San Girolamo (Saint Jerome) is the Doctor of the Church to whom we owe the first Latin translation of the entire Bible (Vulgate). Paintings usually show him in the act of writing, in front of a desk surrounded by books. Scholars have often noticed in this table that Saint Jerome does not have any typical element in representing a Saint. The traditional halo is the first visible lack.

A true intellectual

In comparison with the same subject in his master Colantonio’s painting, Antonello da Messina clearly wanted to offer a different representation. This Saint Jerome looks to us as a scholar of his time, contributing to a new, lay iconography for humanist intellectuals. Another proof of this evolving sensibility is the contemporary production of portraits of the Lords of the time, as in the case of Federico da Montefeltro by Pedro Berruguete, who captures him immersed in the reading of a volume, as a true intellectual.

Image courtesy of Wikimedia Commons / Public Domain.

Traditional and new iconography

But looking carefully at this painting, it is possible to recognize the saint and even confirm Saint Jerome’s identity: behind his figure, on the bench, appears the red cardinal’s hat, while on the right, in the shadows, a lion is approaching. The lion has always accompanied the Saint’s representations because Jerome saved a wounded lion during his hermitage in the desert, and from that moment, the animal became his faithful companion.
Another clue that connects to the traditional iconography is the crucifix: Antonello used all his skills to paint it at the brush’s tip in a perfect profile perspective, visible on the library’s top left.

The setting

The scene’s setting is also curious: the architectural interior looks in all respects like a church with vaults, capitals, and mullioned windows.
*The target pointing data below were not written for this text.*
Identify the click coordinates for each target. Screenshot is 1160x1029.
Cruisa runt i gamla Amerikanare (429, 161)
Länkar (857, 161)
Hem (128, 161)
But there is a wooden structure dedicated to the study in the center, with shelves full of books, a desk, and seating. These elements may underline how this Saint, inside the Catholic Church, dedicated himself to prayer through reason, the main virtue of the humanist era.

The two birds in the painting

Finally, to conclude the iconography on the threshold of the portal that introduces us to the scene, we see two birds: the partridge and the peacock.
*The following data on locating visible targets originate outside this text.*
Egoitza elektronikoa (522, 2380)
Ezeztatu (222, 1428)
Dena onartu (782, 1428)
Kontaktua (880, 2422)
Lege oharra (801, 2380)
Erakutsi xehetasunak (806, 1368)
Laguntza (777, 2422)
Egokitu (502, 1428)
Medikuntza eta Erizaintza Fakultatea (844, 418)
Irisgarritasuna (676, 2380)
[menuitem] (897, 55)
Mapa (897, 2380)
Since the early Christians, the peacock has represented Christ because it personifies the virtues of immortality, kingship, and eternal glory. The partridge instead is an animal that connects to the specific iconography of Saint Jerome. In fact, in one of his writings, the Doctor of the Church uses the partridge and its habits of hatching other birds’ eggs, as an allegory for all the fools who accumulate riches unjustly and vainly.

Homesick

The oeuvre also contains a detail related to its author: Antonello was an artist in love with his hometown in Sicily’s Northeast corner, Messina. He gave up his brilliant career in the Veneto region and returned to Sicily.

His city’s constant nostalgia is present in many works, which often show the Strait and Messina harbor in the background. Within this work, scholars have identified a panorama of Monte Santo di Camaro, a Messina’s stream and neighborhood. This is the glimpse that one can see beyond the left window, in the table’s background, where the hills’ gentle curves still overlap Messina’s current landscape.

St. Jerome reading in his studio, painted by Antonello da Messina, 1475 ca.
Images courtesy of Wikimedia Commons / Public Domain.